== Data for this exercise

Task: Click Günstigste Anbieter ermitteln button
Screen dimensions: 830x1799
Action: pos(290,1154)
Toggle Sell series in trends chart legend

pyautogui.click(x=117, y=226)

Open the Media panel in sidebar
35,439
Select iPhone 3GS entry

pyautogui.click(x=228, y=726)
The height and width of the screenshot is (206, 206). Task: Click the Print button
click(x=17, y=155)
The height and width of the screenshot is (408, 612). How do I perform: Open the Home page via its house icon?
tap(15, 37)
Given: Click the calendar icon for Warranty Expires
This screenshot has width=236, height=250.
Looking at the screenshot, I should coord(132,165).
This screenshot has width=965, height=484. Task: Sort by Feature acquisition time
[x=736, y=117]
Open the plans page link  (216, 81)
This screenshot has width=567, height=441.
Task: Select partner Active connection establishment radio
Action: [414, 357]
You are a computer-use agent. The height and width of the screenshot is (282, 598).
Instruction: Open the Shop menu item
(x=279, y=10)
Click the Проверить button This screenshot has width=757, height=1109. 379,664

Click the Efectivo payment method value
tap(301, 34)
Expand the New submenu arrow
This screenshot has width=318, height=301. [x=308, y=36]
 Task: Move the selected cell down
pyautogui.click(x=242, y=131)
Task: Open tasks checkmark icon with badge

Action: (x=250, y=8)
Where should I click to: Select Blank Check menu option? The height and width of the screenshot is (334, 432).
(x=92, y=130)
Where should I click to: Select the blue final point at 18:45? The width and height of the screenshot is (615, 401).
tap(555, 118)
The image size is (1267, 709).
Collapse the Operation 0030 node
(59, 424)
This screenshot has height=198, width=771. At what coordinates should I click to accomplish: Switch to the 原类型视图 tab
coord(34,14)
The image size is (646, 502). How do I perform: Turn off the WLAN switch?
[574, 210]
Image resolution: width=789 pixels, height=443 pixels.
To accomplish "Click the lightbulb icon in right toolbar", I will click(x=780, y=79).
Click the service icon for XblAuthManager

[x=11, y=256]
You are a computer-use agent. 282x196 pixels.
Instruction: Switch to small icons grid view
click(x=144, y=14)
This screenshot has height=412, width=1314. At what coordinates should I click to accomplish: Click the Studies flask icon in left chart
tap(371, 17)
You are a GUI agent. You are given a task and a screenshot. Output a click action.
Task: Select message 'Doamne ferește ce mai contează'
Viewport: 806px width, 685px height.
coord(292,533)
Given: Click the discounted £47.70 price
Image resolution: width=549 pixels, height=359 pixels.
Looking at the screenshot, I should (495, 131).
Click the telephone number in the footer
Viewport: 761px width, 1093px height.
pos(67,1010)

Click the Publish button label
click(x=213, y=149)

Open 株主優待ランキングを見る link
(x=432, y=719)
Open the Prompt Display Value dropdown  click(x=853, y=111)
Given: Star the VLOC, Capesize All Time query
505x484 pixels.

====

Your instructions – Transcribe exactly, please, the lines from the one with "Click the Publish button label" to the last line of the entries above, ends included.

Exercise answer –
Click the Publish button label
click(x=213, y=149)

Open 株主優待ランキングを見る link
(x=432, y=719)
Open the Prompt Display Value dropdown  click(x=853, y=111)
Given: Star the VLOC, Capesize All Time query
505x484 pixels.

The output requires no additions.